Una mirada física. Una mirada que sólo es posible con el cuerpo: con las manos abiertas, con los brazos abiertos, con las piernas abiertas. Una mirada dispuesta a recorrer. Y a tragar. Que conceda la comunión: su cuerpo de mujer, joven, usted. Y que la comunión sea impalpable, delicada, apenas insinuada en el movimiento de la retina, en el puente que conduce la suavidad de sus ojos a la suavidad de ella.
       Usted lo ve: la noche, su cuerpo dormido, iluminado. Una mirada física: como de niño o de animal. Eso desea. Mirarla así. Decidido y curioso: desvergonzado. Eso anhela. Una mirada limpia, descalza. Mientras, sus ojos se lastiman ante la perfección de quien duerme, de quien lo ahuyenta.

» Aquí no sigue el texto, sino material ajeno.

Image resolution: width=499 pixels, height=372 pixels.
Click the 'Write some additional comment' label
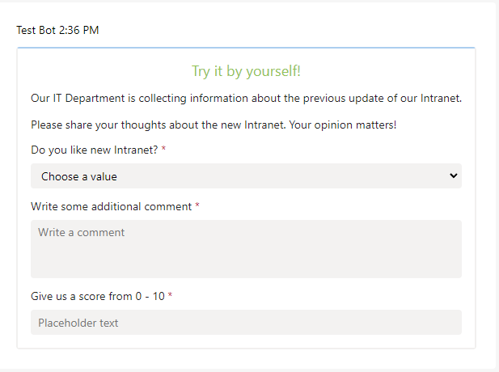[111, 206]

Ella repite: ¿No ha visto nunca a una mujer?
       Usted responde que no.
       Ella continua: Nunca es absurdo. Tuvo que haber visto a alguien antes, a su mujer, a su hermana, a su madre. A veces pasan accidentes. A veces se ve sin querer. ¿Nunca tuvo la ocasión? ¿No las vio a ellas?
       Usted responde que no.
       Ella persiste: ¿Y a alguna amiga de la escuela? ¿Alguna amiga del trabajo? ¿A las mujeres en la calle?
       Usted responde que no.
       Ella suspira: Es imposible. Usted no está ciego…
       Usted interrumpe: ¿Cómo es mi mirada?
       Ella dice: ¿La suya? ¿Su mirada? Usted debería saberlo.

Tan sólo una noche, donde el cuerpo de la mujer yacerá como una máquina: dormido funcionando, dormido trabajando. Sincronizado, armonioso, casi muerto.

Pero si al mirar se posee. Pero si al mirar se detiene. Pero si al mirar se toca. Usted percibe el mundo a través de ese cuerpo, mas no, aún no lo siente. A su edad, debería darle vergüenza. Tampoco. Lo que experimenta es otra cosa: un algo que lo oscurece, un algo que lo envuelve, que lo abriga e hipnotiza, que lo aletarga.

Una cobija de vapor. Una nube.
       Desde su refugio, usted dobla las piernas, las abraza. Esconde la cabeza. Llora y ella no lo ve. No ve la habitación ni su tristeza. Ni que usted empieza a sentirla. A ella, a su cuerpo dormido. A usted mismo, a la habitación. No ve que la certeza es apenas una punzada. Y que ya no puede controlarse. Que llora aguda y dolidamente porque unas manos invisibles atenazan su garganta, oprimiendo su pecho.
       Ella no ve que el llanto le brota desde abajo. Desde su vientre, quizá. Desde adentro. No ve que el llanto se le escapa por la boca. Y que el llanto es profundo, extraño y expreso. Ella no ve que su llanto es negro. Que su llanto es la noche. Que su llanto es su cuerpo.